そのラリーが永遠に続くかと思われたが、そこに乱入者が現れた。
「おっと………………ちょうど帰ってきたのか」
俺は、待ちくたびれたと言わんばかりに強烈タックルをしてきたモモたちを軽く受け止めつつ、待たせたお詫びに二匹の頭をぽよぽよと撫でた。

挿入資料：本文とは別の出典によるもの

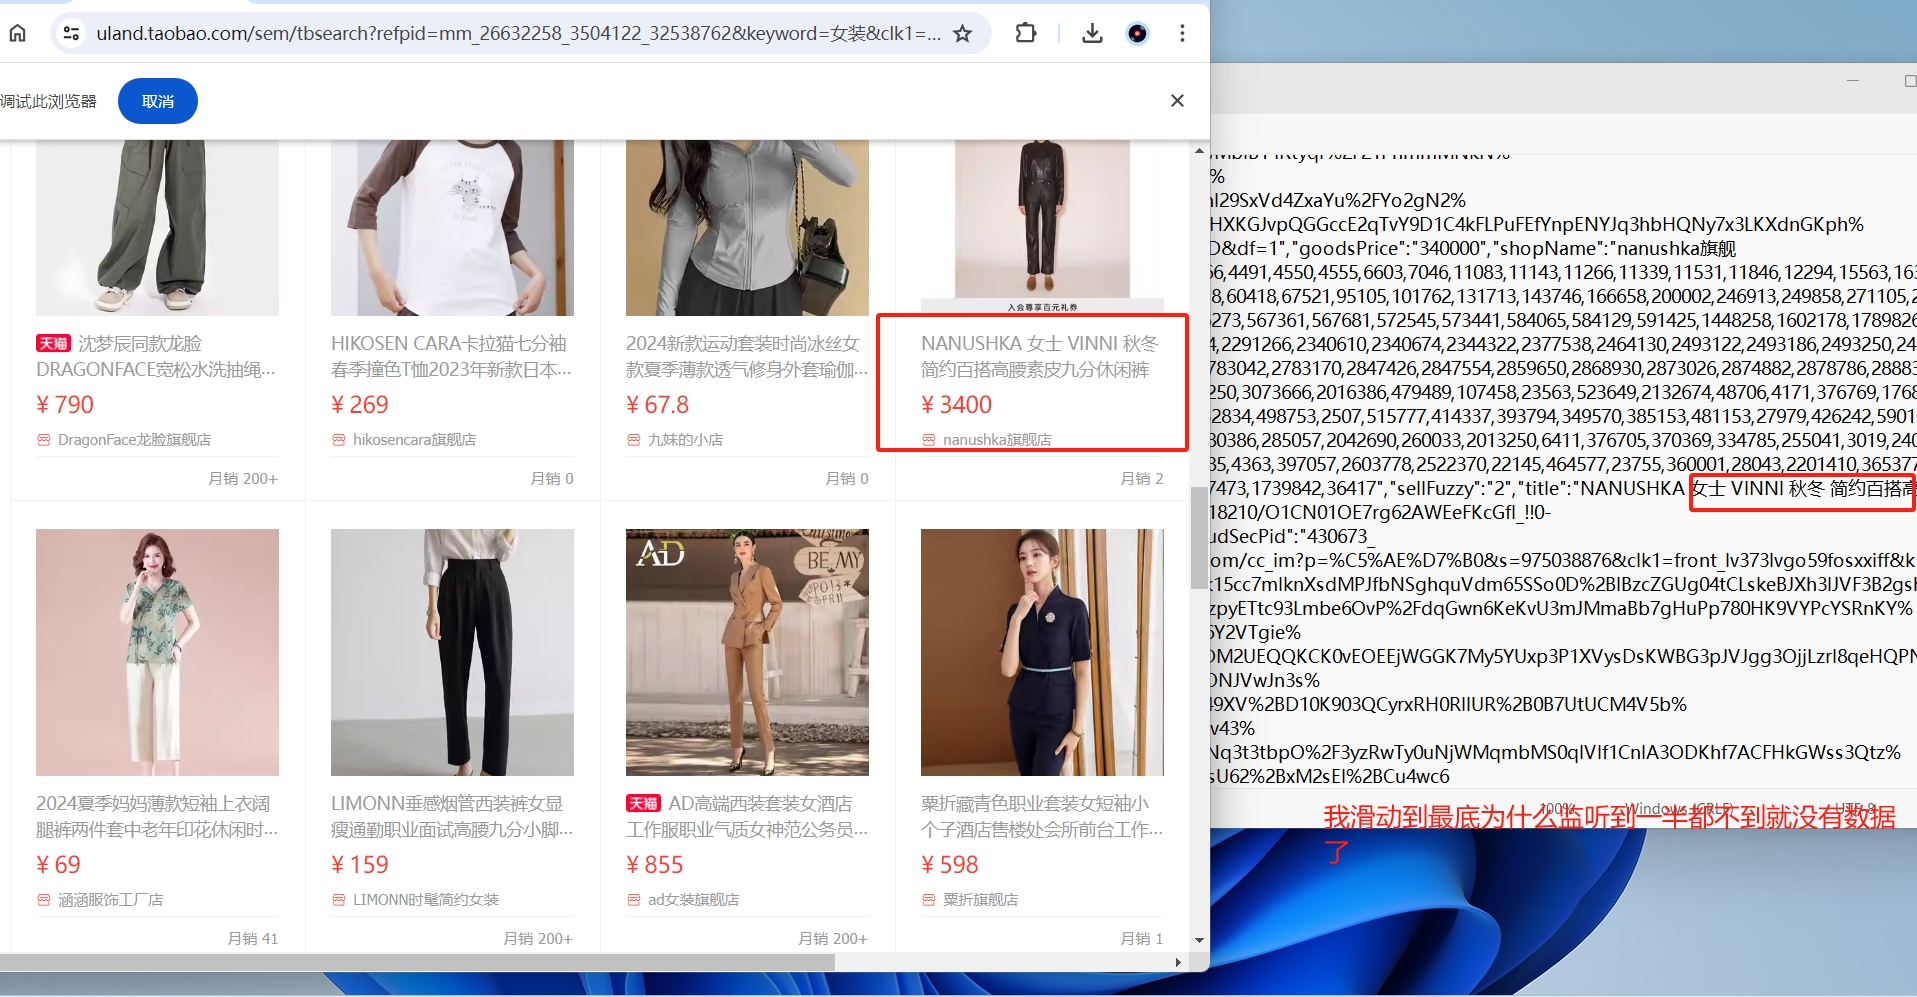Click the vertical scrollbar down arrow
This screenshot has height=997, width=1917.
tap(1199, 940)
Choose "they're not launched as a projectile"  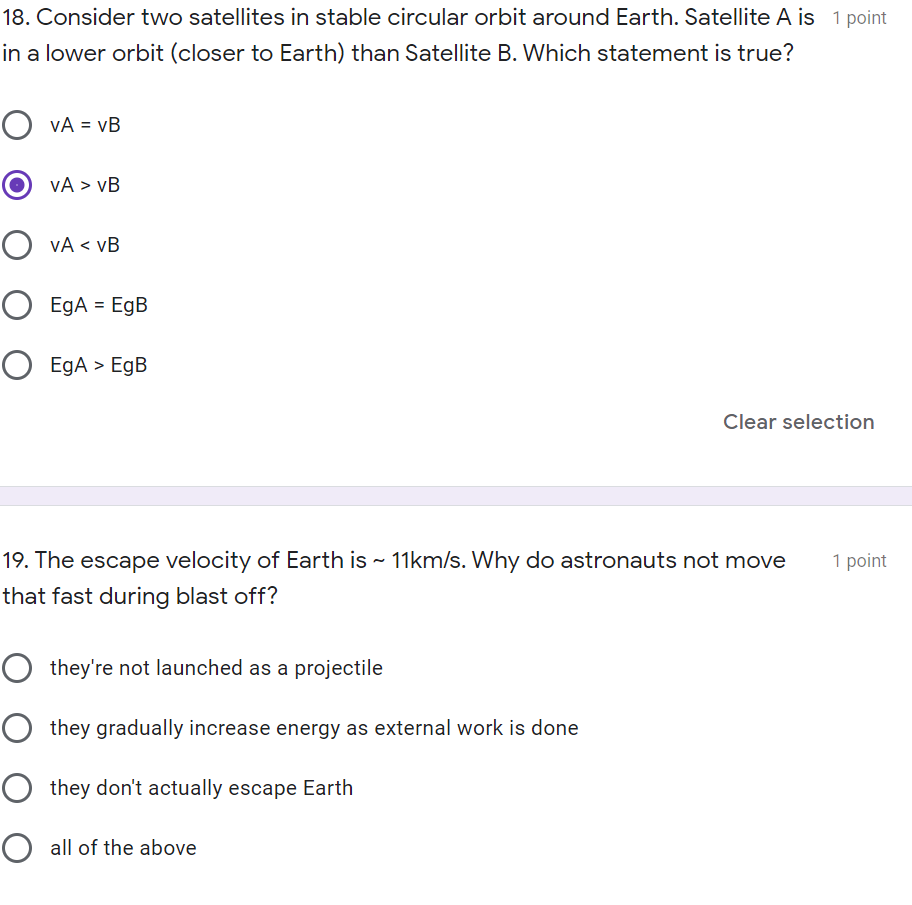pyautogui.click(x=17, y=668)
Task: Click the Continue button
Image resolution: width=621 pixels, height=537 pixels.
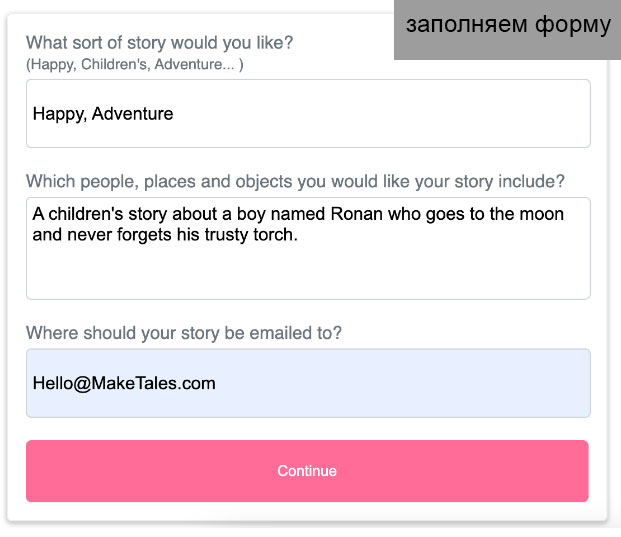Action: (307, 471)
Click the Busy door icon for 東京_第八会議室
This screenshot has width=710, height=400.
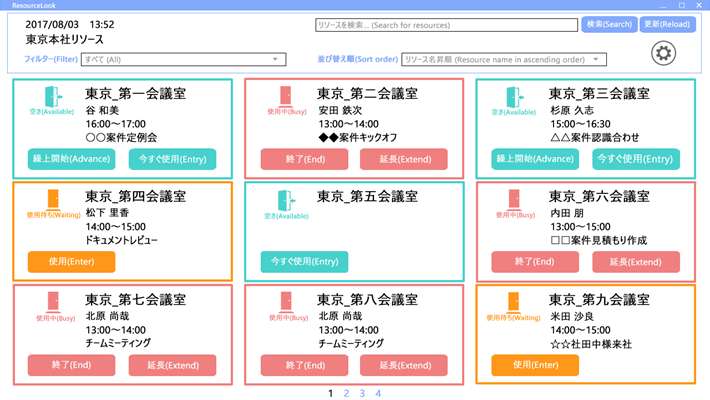coord(283,299)
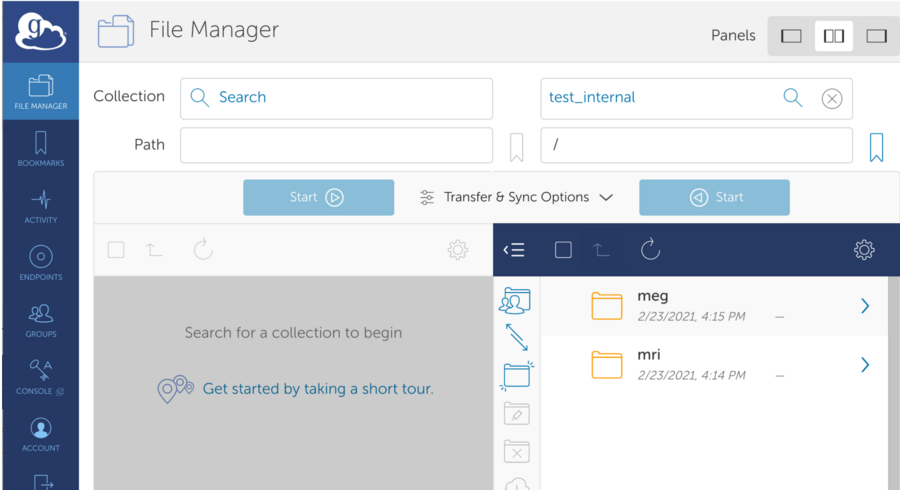Collapse the right panel command menu
This screenshot has width=900, height=490.
coord(514,249)
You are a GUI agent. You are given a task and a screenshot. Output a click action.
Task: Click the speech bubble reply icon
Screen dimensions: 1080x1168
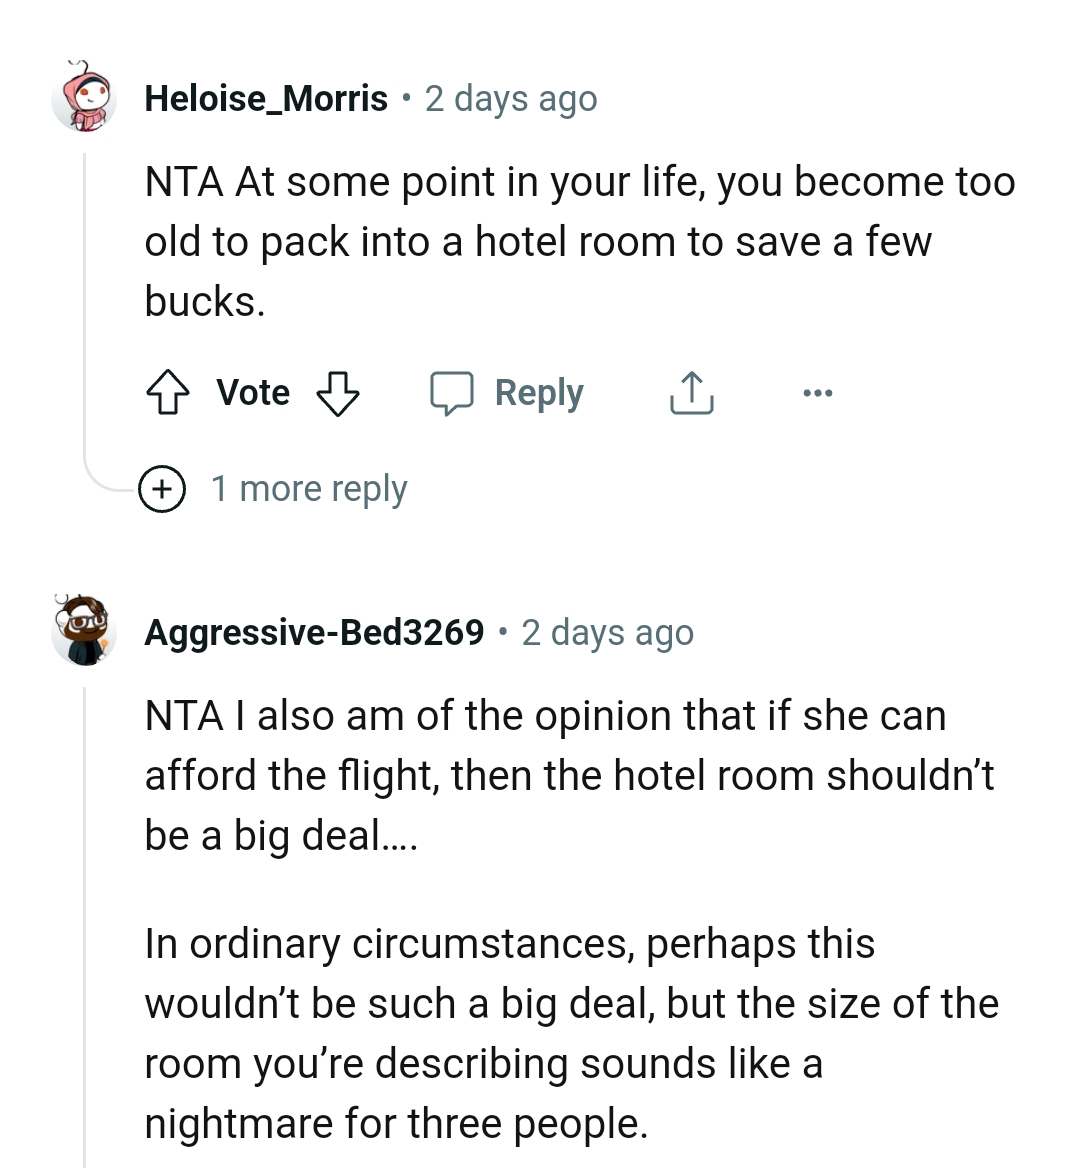[x=452, y=393]
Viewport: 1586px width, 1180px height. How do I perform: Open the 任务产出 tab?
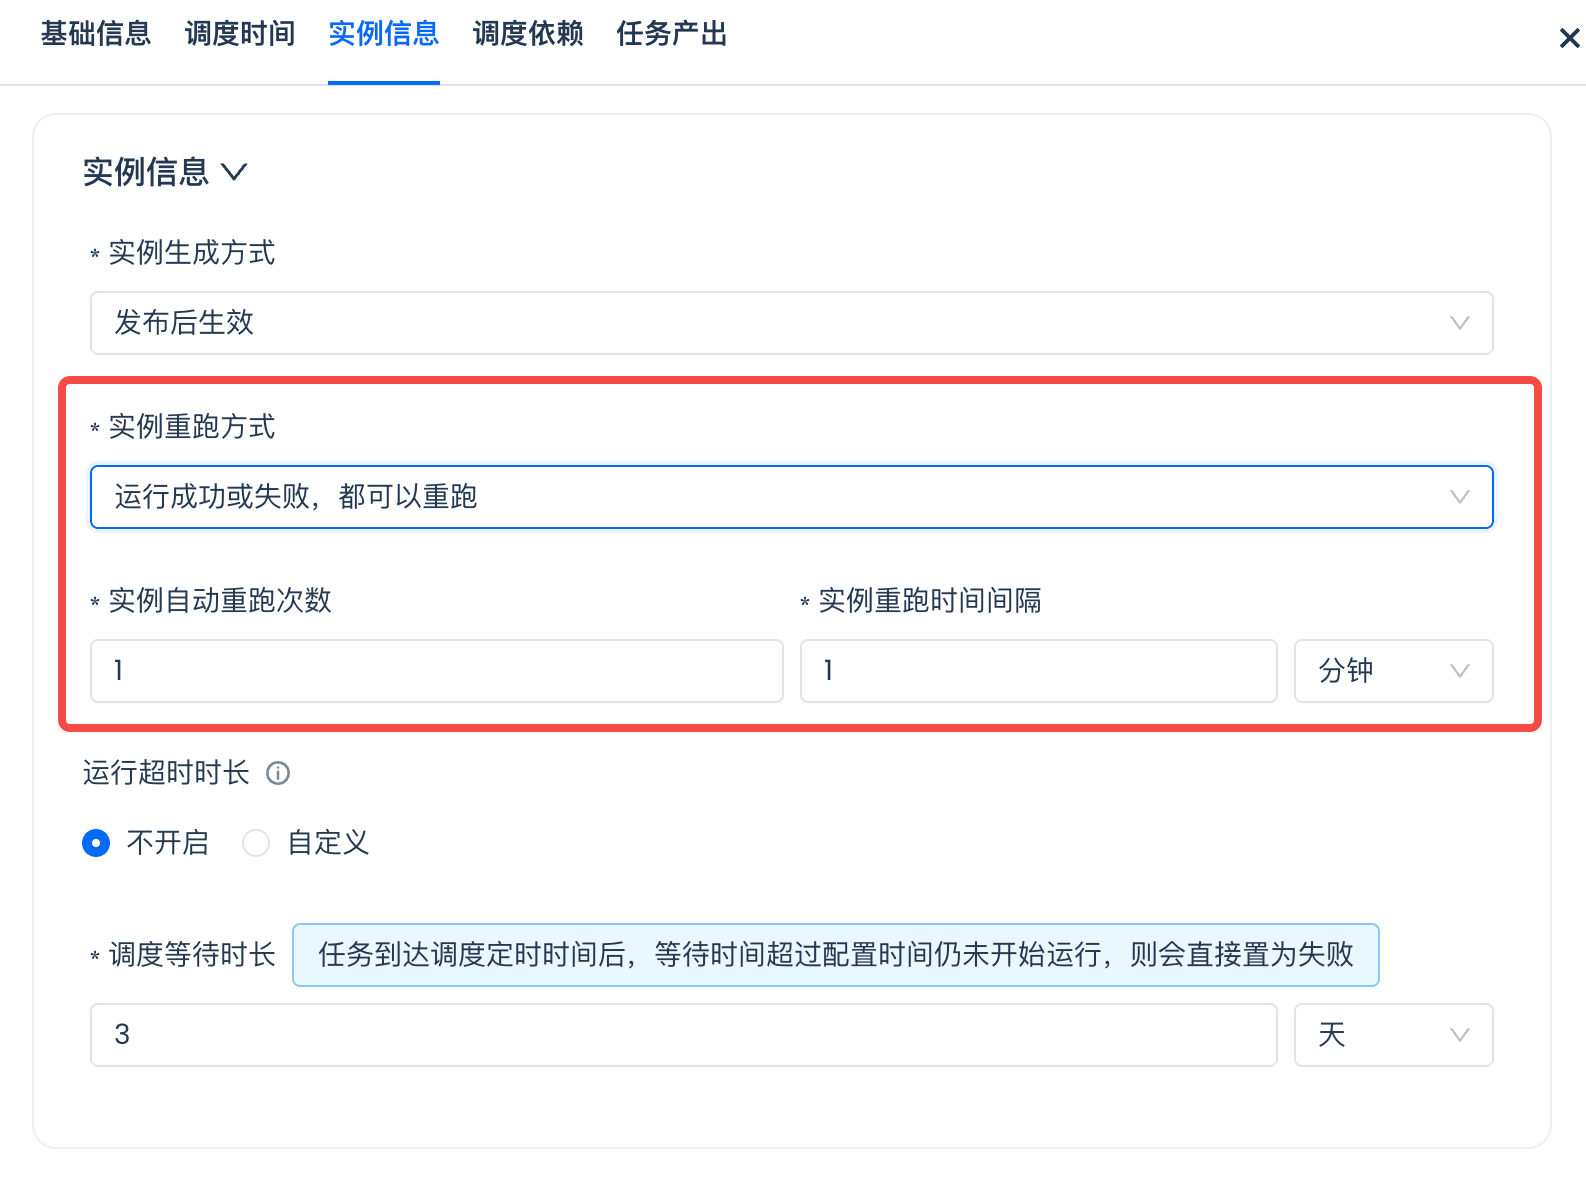point(672,34)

それにこたえるように二匹は、俺の手の動きに合わせてバウンドする。
「ちゃんと待っててくれたのか?お前らはやさしいな____ってあれ?タイミングが良かったけど、覗いてないよね?」
ぽよぽよと撫でられるのを止められ、地面に抑えつけられた二匹は、俺の手から抜け出し、若葉の後ろへと逃げていった。
「ふふっ、もう覗いちゃいけませんからね?」
若葉がそう言うと、モモはうなずくように、ぴょんぴょんはねた。
そんなほほえましい様子を尻目に、俺は再び墓石を見た。
自分が生きた軌跡を、刻んだ石。
それは、“神話再臨の代償でそれを残せない”俺の視界に、ひどく、うらやましく映った。
「それじゃ、行きましょうか」
再び暗い考えになってしまった、若葉がしゃがんでいる俺に手を差し伸べてきた。
俺はそれを掴み、スライム二匹を間に入れて歩いていく。
前の世界では、戦う前も、戦っているときも、戦った後も一人だった。
だからこそ、どうしてもこれまでと、今と、これからについて考える時間が多くなってしまう。
だけど、今の俺は一人じゃない。
そう思えるだけで、神話再臨で記憶を失う恐怖を少しの間だけ忘れることができた。
大丈夫。若葉とつないでいる手は、震えていないはずだ。